MOIRA BATEMAN

Moira Bateman works at the intersection of ecology, material memory, and the agency of natural systems. Her practice proceeds from a fundamental conviction: that the living world is not merely a subject to be represented, but an active participant in the making of art. Water, sediment, tide, and weather are not metaphors in her work; they are co-authors. Through extended immersions, migrations of fabric through rivers, bogs, and sea, she allows natural processes to inscribe themselves directly into her materials, producing works that carry the chemical and physical signatures of specific ecosystems.
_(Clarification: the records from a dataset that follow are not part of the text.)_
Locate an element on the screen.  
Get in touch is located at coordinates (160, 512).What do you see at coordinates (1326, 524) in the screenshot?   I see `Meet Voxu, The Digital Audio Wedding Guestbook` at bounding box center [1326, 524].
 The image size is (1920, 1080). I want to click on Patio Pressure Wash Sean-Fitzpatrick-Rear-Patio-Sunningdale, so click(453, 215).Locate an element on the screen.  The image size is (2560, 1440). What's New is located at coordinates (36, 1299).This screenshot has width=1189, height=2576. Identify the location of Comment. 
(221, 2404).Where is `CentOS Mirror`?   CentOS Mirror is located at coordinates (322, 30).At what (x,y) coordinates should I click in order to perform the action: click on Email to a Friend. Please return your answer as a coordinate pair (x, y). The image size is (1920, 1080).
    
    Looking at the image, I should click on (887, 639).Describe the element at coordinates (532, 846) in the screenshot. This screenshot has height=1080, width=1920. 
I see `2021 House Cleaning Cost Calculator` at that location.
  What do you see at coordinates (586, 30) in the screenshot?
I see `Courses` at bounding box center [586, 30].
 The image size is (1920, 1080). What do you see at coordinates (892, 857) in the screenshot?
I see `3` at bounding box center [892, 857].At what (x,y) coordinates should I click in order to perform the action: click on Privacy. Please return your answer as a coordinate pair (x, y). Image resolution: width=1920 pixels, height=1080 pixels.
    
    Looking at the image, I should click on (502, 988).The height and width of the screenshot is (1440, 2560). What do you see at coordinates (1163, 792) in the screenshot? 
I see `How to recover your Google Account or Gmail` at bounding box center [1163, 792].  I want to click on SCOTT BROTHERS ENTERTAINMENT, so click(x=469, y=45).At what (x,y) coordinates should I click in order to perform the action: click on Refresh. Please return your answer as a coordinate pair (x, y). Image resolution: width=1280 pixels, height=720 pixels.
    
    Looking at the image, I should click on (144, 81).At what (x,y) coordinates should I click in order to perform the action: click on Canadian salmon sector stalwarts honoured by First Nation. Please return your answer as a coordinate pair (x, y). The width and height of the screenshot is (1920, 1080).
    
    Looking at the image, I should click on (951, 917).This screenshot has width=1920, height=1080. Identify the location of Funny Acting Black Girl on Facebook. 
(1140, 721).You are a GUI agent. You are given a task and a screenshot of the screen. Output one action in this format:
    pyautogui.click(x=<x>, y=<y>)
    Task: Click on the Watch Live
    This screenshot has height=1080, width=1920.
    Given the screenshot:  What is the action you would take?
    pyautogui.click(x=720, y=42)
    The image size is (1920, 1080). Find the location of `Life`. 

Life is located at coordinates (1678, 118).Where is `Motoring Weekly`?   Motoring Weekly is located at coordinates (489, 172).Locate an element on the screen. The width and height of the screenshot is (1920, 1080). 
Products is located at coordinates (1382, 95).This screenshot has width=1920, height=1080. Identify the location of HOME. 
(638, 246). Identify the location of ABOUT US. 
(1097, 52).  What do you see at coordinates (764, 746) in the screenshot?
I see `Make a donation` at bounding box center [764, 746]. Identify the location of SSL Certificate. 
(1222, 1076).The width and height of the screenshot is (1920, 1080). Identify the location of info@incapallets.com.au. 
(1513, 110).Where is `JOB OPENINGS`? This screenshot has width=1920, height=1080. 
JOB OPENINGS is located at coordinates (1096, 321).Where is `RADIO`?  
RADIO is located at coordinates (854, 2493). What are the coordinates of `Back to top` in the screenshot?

This orientation has its roots in Bateman's childhood, in an early and instinctive sense of the natural world's own wisdom. Central to her thinking is ecocentrism, a philosophical orientation that locates value not in the human gaze but in the inherent worth of the more-than-human world. This shapes both what she makes and how she makes it: by relinquishing control to elemental forces, she enacts the very principles her work argues for. Her practice is in conscious dialogue with the Arte Povera tradition and the legacy of artists such as Eva Hesse, extending their embrace of process, material truth, and organic form into explicitly ecological and ecocentric territory. Working with fermented mineral mud dye rooted in ancient Norse tradition, she engages a practice in which landscape and cloth become entangled; the fabric does not depict place, it holds it. Her processes unfold over months and years, submitting to ecological and seasonal time rather than the pace of human making. Cloth, in this sense, becomes a form of memory: porous, accumulative, changed by what it has passed through.

Her material investigations span textile, mixed media, and large-scale installation, and are consistently grounded in deep ecological research. Bateman holds a Master's in Landscape Architecture from the University of Minnesota, and her early work in native plant community reclamation informs her ongoing attention to ecosystems as complex, interdependent systems rather than picturesque backgrounds. Her works are less depictions of nature than propositions about belonging, about what it means to exist within, rather than apart from, the living world.

Her practice expands internationally, with residencies in Norway shaping a sustained engagement with coastal and fjord ecologies. The sea with its currents, its acoustic life, and its long memory has become a recurring site of inquiry. Works made in and from Norwegian waters register environmental pressures such as underwater noise pollution and plastic accumulation not as illustrations of crisis, but as evidence: matter that has passed through the world and carries its passage in its surface.

Bateman's work asks the viewer to slow down, to attend, to consider duration. In an era of ecological emergency, it offers not despair but an alternative epistemology, a way of knowing the world that begins with listening.


Exhibitions include DeVos Art Museum, Minnesota Museum of Art, Minnesota Marine Art Museum, Science Museum of Minnesota, Bowery Gallery, 108/Contemporary, ecoartspace, The Integral Museum of Akademgorodok, McKnight Foundation Lobby Gallery, Dreamsong Art, Textile Center, University of Minnesota Institute on the Environment, University of Minnesota College of Design, Carnegie Art Center, Instinct Gallery, The Phipps Center for the Arts, Grand Marais Art Colony, Galleri Semmingsen (Oslo) and Form+Content Gallery. Bateman has received awards from McKnight Foundation, The Jerome Foundation, Minnesota State Arts Board and Grand Marais Art Colony. Residencies include Art Omi: Artists, Kunstnarhuset Messen Norway, Grand Marais Art Colony, and St. Croix Watershed Research Station. Bateman holds a Master’s of Landscape Architecture from the University of Minnesota.